*Your objective*: Edit the material below so that each "Image resolution" becomes "Screen resolution", with every other part left as it stands.

[Source data]
════

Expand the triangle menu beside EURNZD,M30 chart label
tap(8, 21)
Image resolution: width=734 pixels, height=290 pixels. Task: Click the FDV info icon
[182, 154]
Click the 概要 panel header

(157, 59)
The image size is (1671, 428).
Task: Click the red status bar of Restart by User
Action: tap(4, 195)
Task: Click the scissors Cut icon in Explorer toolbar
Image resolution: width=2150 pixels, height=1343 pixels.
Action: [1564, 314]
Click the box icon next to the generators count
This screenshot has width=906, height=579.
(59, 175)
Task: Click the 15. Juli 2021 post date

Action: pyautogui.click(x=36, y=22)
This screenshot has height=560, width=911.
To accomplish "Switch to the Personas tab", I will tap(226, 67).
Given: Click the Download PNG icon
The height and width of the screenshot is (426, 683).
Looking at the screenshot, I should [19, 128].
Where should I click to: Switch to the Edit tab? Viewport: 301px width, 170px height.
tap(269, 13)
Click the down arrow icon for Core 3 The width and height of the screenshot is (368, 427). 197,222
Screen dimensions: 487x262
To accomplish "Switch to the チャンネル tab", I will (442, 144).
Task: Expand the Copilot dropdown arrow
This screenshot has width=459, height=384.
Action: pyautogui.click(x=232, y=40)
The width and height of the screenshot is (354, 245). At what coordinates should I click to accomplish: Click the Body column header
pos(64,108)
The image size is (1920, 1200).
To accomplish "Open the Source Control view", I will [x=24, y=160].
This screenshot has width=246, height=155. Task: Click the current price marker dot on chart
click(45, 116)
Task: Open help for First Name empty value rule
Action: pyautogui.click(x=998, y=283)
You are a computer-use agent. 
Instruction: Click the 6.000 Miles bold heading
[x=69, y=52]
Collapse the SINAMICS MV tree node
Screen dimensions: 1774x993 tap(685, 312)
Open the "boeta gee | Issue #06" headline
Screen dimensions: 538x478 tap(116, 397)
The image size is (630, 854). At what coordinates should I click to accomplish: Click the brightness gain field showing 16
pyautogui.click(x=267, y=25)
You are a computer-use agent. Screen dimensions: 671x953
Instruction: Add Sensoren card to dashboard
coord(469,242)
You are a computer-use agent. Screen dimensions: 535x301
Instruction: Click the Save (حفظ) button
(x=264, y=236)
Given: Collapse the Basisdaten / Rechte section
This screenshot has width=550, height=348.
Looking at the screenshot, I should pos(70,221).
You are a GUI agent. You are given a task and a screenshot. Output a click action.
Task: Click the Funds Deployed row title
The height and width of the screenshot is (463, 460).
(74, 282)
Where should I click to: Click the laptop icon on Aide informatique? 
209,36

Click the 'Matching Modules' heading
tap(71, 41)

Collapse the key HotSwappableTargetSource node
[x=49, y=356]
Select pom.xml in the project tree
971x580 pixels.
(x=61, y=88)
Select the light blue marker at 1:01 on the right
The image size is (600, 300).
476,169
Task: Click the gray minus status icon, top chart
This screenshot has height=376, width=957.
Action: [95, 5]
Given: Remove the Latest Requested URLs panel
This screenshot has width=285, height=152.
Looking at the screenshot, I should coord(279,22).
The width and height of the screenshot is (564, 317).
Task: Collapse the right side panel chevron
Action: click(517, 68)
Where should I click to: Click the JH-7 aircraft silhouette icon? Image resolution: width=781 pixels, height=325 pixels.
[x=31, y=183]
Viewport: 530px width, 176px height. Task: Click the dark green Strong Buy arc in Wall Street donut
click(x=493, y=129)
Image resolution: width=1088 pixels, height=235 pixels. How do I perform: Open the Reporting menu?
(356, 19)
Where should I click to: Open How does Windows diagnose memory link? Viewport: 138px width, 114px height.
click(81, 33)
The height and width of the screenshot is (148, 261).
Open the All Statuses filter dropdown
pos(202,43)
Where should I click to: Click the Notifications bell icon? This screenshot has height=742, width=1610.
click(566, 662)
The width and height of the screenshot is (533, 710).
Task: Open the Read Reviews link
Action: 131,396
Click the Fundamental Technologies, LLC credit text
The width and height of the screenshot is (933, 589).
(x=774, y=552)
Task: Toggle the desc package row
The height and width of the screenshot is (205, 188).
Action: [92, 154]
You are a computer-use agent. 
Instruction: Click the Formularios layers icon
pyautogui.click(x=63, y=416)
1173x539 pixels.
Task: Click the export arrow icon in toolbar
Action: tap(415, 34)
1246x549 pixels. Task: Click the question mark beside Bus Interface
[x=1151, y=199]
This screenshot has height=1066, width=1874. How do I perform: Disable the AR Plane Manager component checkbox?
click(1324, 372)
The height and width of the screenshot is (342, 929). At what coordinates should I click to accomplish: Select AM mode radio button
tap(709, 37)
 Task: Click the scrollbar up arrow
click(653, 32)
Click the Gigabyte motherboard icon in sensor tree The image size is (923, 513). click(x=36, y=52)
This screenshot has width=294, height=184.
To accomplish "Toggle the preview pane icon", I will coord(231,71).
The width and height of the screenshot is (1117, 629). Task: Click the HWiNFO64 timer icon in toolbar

════

*Finished answer*:
Expand the triangle menu beside EURNZD,M30 chart label
tap(8, 21)
Screen resolution: width=734 pixels, height=290 pixels. Task: Click the FDV info icon
[182, 154]
Click the 概要 panel header

(157, 59)
The image size is (1671, 428).
Task: Click the red status bar of Restart by User
Action: tap(4, 195)
Task: Click the scissors Cut icon in Explorer toolbar
Screen resolution: width=2150 pixels, height=1343 pixels.
Action: [1564, 314]
Click the box icon next to the generators count
This screenshot has width=906, height=579.
(59, 175)
Task: Click the 15. Juli 2021 post date

Action: pyautogui.click(x=36, y=22)
This screenshot has height=560, width=911.
To accomplish "Switch to the Personas tab", I will tap(226, 67).
Given: Click the Download PNG icon
The height and width of the screenshot is (426, 683).
Looking at the screenshot, I should [19, 128].
Where should I click to: Switch to the Edit tab? Viewport: 301px width, 170px height.
tap(269, 13)
Click the down arrow icon for Core 3 The width and height of the screenshot is (368, 427). 197,222
Screen dimensions: 487x262
To accomplish "Switch to the チャンネル tab", I will (442, 144).
Task: Expand the Copilot dropdown arrow
This screenshot has width=459, height=384.
Action: pyautogui.click(x=232, y=40)
The width and height of the screenshot is (354, 245). At what coordinates should I click to accomplish: Click the Body column header
pos(64,108)
The image size is (1920, 1200).
To accomplish "Open the Source Control view", I will [x=24, y=160].
This screenshot has width=246, height=155. Task: Click the current price marker dot on chart
click(45, 116)
Task: Open help for First Name empty value rule
Action: pyautogui.click(x=998, y=283)
You are a computer-use agent. 
Instruction: Click the 6.000 Miles bold heading
[x=69, y=52]
Collapse the SINAMICS MV tree node
Screen dimensions: 1774x993 tap(685, 312)
Open the "boeta gee | Issue #06" headline
Screen dimensions: 538x478 tap(116, 397)
The image size is (630, 854). At what coordinates should I click to accomplish: Click the brightness gain field showing 16
pyautogui.click(x=267, y=25)
You are a computer-use agent. Screen dimensions: 671x953
Instruction: Add Sensoren card to dashboard
coord(469,242)
You are a computer-use agent. Screen dimensions: 535x301
Instruction: Click the Save (حفظ) button
(x=264, y=236)
Given: Collapse the Basisdaten / Rechte section
This screenshot has width=550, height=348.
Looking at the screenshot, I should pos(70,221).
You are a GUI agent. You are given a task and a screenshot. Output a click action.
Task: Click the Funds Deployed row title
The height and width of the screenshot is (463, 460).
(74, 282)
Where should I click to: Click the laptop icon on Aide informatique? 
209,36

Click the 'Matching Modules' heading
tap(71, 41)

Collapse the key HotSwappableTargetSource node
[x=49, y=356]
Select pom.xml in the project tree
971x580 pixels.
(x=61, y=88)
Select the light blue marker at 1:01 on the right
The image size is (600, 300).
476,169
Task: Click the gray minus status icon, top chart
This screenshot has height=376, width=957.
Action: [95, 5]
Given: Remove the Latest Requested URLs panel
This screenshot has width=285, height=152.
Looking at the screenshot, I should coord(279,22).
The width and height of the screenshot is (564, 317).
Task: Collapse the right side panel chevron
Action: click(517, 68)
Where should I click to: Click the JH-7 aircraft silhouette icon? Screen resolution: width=781 pixels, height=325 pixels.
[x=31, y=183]
Viewport: 530px width, 176px height. Task: Click the dark green Strong Buy arc in Wall Street donut
click(x=493, y=129)
Screen resolution: width=1088 pixels, height=235 pixels. How do I perform: Open the Reporting menu?
(356, 19)
Where should I click to: Open How does Windows diagnose memory link? Viewport: 138px width, 114px height.
click(81, 33)
The height and width of the screenshot is (148, 261).
Open the All Statuses filter dropdown
pos(202,43)
Where should I click to: Click the Notifications bell icon? This screenshot has height=742, width=1610.
click(566, 662)
The width and height of the screenshot is (533, 710).
Task: Open the Read Reviews link
Action: 131,396
Click the Fundamental Technologies, LLC credit text
The width and height of the screenshot is (933, 589).
(x=774, y=552)
Task: Toggle the desc package row
The height and width of the screenshot is (205, 188).
Action: [92, 154]
You are a computer-use agent. 
Instruction: Click the Formularios layers icon
pyautogui.click(x=63, y=416)
1173x539 pixels.
Task: Click the export arrow icon in toolbar
Action: tap(415, 34)
1246x549 pixels. Task: Click the question mark beside Bus Interface
[x=1151, y=199]
This screenshot has height=1066, width=1874. How do I perform: Disable the AR Plane Manager component checkbox?
click(1324, 372)
The height and width of the screenshot is (342, 929). At what coordinates should I click to accomplish: Select AM mode radio button
tap(709, 37)
 Task: Click the scrollbar up arrow
click(653, 32)
Click the Gigabyte motherboard icon in sensor tree The image size is (923, 513). click(x=36, y=52)
This screenshot has width=294, height=184.
To accomplish "Toggle the preview pane icon", I will coord(231,71).
The width and height of the screenshot is (1117, 629). Task: Click the HWiNFO64 timer icon in toolbar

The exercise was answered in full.